Modalities
Modalities represent the sources of information that the platform processes and analyzes in a video. Choose the modalities that match your needs:
Visual includes:
- Actions, objects, and events in the video.
- Text that appears on screen (through OCR).
- Brand logos and visual elements.
Audio includes:
- Ambient sounds, music, and sound effects.
- Human speech and conversations.
You specify modalities through different parameters depending on your task:
- Model options: when you create an index.
- Search options: when you search videos.

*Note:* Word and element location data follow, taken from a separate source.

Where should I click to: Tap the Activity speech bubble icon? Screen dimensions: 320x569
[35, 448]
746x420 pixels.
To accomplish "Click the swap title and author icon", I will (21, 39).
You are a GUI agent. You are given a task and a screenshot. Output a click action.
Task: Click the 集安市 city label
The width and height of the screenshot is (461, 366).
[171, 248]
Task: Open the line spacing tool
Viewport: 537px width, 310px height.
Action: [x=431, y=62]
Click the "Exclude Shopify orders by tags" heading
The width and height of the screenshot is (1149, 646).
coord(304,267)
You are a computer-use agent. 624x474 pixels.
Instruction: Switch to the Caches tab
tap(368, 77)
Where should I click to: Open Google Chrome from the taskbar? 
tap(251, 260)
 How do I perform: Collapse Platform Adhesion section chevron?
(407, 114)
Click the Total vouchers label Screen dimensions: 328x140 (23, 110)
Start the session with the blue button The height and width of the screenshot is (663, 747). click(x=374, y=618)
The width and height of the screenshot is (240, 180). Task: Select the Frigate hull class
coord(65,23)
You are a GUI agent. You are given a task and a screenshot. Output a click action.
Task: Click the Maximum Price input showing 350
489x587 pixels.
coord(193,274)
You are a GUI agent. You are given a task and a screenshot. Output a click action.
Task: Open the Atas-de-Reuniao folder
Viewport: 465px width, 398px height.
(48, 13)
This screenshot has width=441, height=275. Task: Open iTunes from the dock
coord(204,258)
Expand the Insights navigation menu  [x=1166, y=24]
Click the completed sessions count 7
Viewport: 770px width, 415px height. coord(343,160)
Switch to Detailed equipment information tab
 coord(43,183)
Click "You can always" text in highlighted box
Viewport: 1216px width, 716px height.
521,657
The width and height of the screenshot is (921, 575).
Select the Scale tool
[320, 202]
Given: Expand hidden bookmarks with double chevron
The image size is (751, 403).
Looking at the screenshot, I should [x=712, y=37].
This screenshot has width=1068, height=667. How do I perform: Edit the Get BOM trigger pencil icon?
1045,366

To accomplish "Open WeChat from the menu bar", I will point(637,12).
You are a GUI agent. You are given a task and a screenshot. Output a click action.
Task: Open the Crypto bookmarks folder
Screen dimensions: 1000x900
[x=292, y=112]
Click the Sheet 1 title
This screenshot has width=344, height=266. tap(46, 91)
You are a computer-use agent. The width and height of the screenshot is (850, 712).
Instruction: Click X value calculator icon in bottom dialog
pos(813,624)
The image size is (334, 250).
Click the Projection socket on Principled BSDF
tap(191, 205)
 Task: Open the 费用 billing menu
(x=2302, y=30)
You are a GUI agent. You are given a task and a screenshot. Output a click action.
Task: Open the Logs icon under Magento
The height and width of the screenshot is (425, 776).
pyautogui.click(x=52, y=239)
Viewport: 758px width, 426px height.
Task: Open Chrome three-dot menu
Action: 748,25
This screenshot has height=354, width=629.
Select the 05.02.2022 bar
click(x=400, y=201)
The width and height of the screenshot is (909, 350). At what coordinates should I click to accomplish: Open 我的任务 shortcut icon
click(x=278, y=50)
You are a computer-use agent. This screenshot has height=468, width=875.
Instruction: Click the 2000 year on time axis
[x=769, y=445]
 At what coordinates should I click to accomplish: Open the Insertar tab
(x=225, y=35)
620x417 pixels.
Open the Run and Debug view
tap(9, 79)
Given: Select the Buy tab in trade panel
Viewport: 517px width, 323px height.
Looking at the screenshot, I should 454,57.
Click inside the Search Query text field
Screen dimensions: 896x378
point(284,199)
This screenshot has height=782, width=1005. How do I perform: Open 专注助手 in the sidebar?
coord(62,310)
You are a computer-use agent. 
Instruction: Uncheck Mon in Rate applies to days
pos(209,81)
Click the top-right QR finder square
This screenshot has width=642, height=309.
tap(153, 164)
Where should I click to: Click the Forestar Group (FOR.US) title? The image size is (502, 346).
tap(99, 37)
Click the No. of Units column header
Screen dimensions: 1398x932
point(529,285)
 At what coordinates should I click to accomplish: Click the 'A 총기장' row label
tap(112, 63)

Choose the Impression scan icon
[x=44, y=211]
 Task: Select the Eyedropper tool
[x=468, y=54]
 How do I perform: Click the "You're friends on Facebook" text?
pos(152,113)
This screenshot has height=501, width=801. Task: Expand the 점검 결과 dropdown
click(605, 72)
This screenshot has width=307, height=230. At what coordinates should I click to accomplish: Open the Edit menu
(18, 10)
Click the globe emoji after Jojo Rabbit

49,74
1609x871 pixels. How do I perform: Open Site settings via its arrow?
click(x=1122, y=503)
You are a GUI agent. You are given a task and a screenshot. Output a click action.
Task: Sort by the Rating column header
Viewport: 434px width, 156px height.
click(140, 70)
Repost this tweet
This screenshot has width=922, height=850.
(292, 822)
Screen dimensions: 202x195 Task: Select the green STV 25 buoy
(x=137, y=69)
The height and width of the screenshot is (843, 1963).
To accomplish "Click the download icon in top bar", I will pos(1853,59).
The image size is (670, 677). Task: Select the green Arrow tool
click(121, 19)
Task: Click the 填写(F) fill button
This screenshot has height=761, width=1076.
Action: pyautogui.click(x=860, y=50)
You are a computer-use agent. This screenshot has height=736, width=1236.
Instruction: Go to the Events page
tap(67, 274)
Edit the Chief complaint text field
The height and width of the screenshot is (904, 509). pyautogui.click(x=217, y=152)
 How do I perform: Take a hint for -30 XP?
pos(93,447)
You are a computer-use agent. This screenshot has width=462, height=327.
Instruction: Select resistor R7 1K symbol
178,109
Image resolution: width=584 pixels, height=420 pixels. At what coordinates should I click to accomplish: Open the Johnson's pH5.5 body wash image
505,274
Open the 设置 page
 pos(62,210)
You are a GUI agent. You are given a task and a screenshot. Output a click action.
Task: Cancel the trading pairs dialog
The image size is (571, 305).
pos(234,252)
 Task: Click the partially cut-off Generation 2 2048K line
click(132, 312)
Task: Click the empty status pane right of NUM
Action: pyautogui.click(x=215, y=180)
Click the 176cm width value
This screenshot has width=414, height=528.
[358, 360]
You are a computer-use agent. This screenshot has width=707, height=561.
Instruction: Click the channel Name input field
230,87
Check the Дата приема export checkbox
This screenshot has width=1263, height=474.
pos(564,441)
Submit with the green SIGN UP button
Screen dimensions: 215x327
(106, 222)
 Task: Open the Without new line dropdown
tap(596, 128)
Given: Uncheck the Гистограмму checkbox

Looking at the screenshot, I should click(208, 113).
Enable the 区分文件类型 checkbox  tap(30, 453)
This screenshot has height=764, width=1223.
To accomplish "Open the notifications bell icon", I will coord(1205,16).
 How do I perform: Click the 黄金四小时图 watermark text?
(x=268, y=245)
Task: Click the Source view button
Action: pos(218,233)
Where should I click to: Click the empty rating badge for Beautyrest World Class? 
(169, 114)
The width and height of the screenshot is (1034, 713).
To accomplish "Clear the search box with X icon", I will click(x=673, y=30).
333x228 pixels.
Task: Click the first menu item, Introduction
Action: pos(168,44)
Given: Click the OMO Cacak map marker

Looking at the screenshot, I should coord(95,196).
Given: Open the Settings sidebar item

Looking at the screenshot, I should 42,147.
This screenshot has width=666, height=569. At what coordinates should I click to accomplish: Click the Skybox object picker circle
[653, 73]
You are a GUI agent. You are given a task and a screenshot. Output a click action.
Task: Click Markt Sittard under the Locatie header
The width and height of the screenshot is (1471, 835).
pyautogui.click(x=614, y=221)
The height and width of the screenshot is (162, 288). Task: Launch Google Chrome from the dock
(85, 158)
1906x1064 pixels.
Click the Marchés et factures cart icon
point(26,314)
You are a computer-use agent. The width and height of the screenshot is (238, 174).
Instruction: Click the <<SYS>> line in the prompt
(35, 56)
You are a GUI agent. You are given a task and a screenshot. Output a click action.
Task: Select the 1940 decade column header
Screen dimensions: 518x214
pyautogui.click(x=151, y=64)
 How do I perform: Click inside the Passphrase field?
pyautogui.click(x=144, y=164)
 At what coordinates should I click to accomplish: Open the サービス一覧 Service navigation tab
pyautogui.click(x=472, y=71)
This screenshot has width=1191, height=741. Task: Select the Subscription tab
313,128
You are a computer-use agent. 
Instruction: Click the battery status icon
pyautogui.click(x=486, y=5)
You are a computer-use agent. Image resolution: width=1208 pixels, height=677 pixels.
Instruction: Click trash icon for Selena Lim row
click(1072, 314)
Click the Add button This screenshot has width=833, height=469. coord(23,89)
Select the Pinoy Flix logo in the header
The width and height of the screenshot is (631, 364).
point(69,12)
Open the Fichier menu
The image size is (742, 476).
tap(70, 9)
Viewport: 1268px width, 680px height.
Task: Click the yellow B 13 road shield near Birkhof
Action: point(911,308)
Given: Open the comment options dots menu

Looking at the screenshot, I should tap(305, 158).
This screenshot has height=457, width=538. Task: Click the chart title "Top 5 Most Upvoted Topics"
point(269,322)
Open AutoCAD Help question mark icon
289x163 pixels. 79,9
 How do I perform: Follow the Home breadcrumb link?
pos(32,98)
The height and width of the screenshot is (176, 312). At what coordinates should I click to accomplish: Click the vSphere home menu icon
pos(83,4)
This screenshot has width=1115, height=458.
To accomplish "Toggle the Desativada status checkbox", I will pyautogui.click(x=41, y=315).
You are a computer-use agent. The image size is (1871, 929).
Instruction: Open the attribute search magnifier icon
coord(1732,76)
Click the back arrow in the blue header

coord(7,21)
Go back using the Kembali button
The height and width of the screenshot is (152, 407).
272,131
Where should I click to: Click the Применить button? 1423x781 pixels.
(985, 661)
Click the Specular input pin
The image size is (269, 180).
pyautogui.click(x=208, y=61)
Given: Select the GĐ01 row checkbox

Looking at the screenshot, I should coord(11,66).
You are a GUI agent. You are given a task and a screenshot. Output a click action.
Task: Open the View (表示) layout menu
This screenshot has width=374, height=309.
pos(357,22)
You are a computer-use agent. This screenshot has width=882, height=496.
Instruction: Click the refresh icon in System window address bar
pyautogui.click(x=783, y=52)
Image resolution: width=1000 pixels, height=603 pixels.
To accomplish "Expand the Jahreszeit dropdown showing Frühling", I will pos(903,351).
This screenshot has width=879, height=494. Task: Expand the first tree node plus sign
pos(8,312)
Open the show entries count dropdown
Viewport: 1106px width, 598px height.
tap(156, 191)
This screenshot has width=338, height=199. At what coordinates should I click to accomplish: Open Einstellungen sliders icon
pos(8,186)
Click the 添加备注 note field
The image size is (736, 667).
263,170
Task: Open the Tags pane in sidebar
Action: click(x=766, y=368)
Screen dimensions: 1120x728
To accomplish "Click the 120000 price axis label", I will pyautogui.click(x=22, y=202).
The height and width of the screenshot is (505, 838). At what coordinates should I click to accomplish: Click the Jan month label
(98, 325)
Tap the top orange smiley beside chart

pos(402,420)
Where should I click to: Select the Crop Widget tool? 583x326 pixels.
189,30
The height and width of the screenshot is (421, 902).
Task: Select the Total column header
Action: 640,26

- Embedding option: when you retrieve embeddings.
Model options
When you create an index, specify which modalities the platform must process. You can include the following values in the model_options array:
- visual: To process visual content
- audio: To process audio content
You can enable one or both model options. The platform extracts and indexes only the modalities you specify.
Related topics
- Pyton SDK Reference > Create an index
- Node.js SDK Reference > Create an index
- API Reference > Create an index
Search options
When you search videos, specify which modalities the platform uses to find relevant matches. You can include the following values in the search_options array:
- visual: To search visual content
- audio: To search audio content.
Notes
- Search options must be a subset of the model options specified when the index was created. For example, if only the visualmodel option is enabled for your index, you cannot search using theaudiosearch option.
- You can combine multiple search options with the operatorparameter to broaden or narrow your search.
Related topics
- Pyton SDK Reference > Make a search request
- Node.js SDK Reference > Make a search request
- API Reference > Make a search request
Embedding options
When you retrieve video embeddings, specify the types of embeddings the platform must return. You can include the following values in the embedding_option array:
- visual-text: To retrieve visual embeddings optimized for text search.
- audio: To retrieve audio embeddings.